Я отложила вырезку и внимательно осмотрела послание.
— Писал мужчина, средних лет, очень уравновешенный, если не сказать — педантичный, и притом грамотный.
— А мне так не показалось.
— Вас пытаются ввести в заблуждение. Взгляните, как написана каждая буква: линии четкие и уверенные. Человек, настолько необразованный, каким хочет казаться автор послания, должен быть совсем непривычным к бумаге и ручке. Здесь же — ни одной помарки, такое впечатление, что писал чертежник.
— А может, по линейке?
— Посмотрите внимательнее. Нажим действительно везде одинаковый, но писали именно от руки. А после слова «женой» видите маленькое пятнышко? — Я указала на едва заметную точку. — Здесь он чуть запятую не поставил.
— Убедили. — Гарик поднял на меня взгляд, выражавший даже уважение (насколько могут выразить уважение два пистолетных дула). — А газета?
Я вновь взяла в руки вырезку.
— Газета говорит о том, что вы крупно насолили какому-то серьезному противнику.
— А что такого в этой картинке?
— В картинке — ничего. Судя по стилю и фрагменту статьи на обороте, это что-то аналитическое. Бумага и качество печати говорят в пользу «АИФа». Информации в этом ноль. А вот то, что ее вложили в конверт, указывает, что писал вам профессионал.
— То есть?
— Тот, кто писал это письмо, хотел создать определенный образ. Вырезанная из газеты репродукция «кровавой» картины в этот образ превосходно вписывается. Такую деталь мог предусмотреть только очень умный человек.
— Еще что-то расскажете?
— Очень мало. Вырезали уверенной рукой, большими ножницами. Скорее всего, это делал тот же, кто писал письмо.

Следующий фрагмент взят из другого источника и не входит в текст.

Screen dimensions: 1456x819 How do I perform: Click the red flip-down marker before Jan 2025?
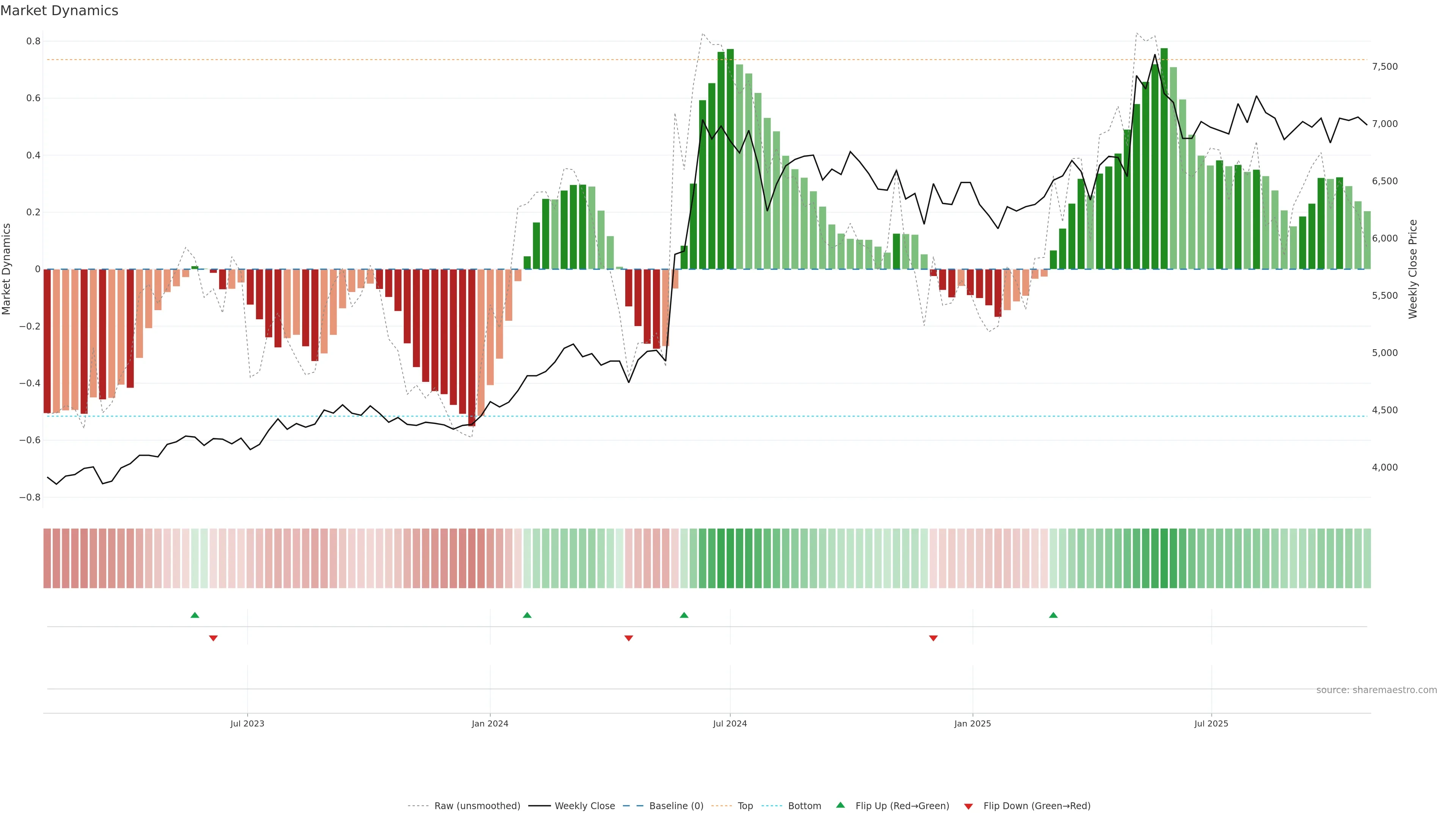[x=933, y=638]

Вот и все.
— М-да.
— А почему вы решили обратиться именно ко мне? — Про милицию я и спрашивать не стала.
— Ну как… Получил я, значит, эту ерунду. Ну, посмеялся — мало ли дураков. У меня в особняке все время трое-четверо пацанов тусуются, Анька из дома почти не выходит — тяжело ей, да и по магазинам она одна не ездит. Так что бояться вроде нечего. А вечером были в сауне с этим барыгой…
— С каким барыгой?
— Ну, с Семаго Аркадием. Вот. Ну, я по пьянке ему и рассказал, как хохму. А он говорит, что с ним что-то похожее вроде было, и посоветовал обратиться к вам. Я сначала не хотел, но сегодня утром нашел дома вот это…
Гарик вновь полез в карман и извлек сложенный вдвое маленький листок кремовой бумаги. На нем было только одно слово, написанное уже знакомым почерком — угловатые печатные буквы разной величины, выписанные рукой чертежника.
Это слово было — «завтра».
— Вот после этого я и связался с Семаго, а он обещал позвонить тебе.
— Страница из календаря, как я понимаю?
— Ну. Из ежедневника в моем кабинете.
— Это меняет дело, все серьезней, чем я думала. Число сегодняшнее.
— В том-то и дело. Не могу понять, откуда это там взялось. Мой кабинет на втором этаже, везде решетки, опять же бойцы внизу.
— Но кто-то же проник в ваш кабинет? — Я не стала говорить Гарику, что очень понимаю чувства человека, который вдруг обнаруживает, что у него побывали незваные гости.
— Вот это меня и напрягает. Из своих никто не мог, просто незачем. Хотя х… черт его знает, кому сейчас можно доверять. Это, кстати, другая причина нашей встречи — лучше перестраховаться. Так?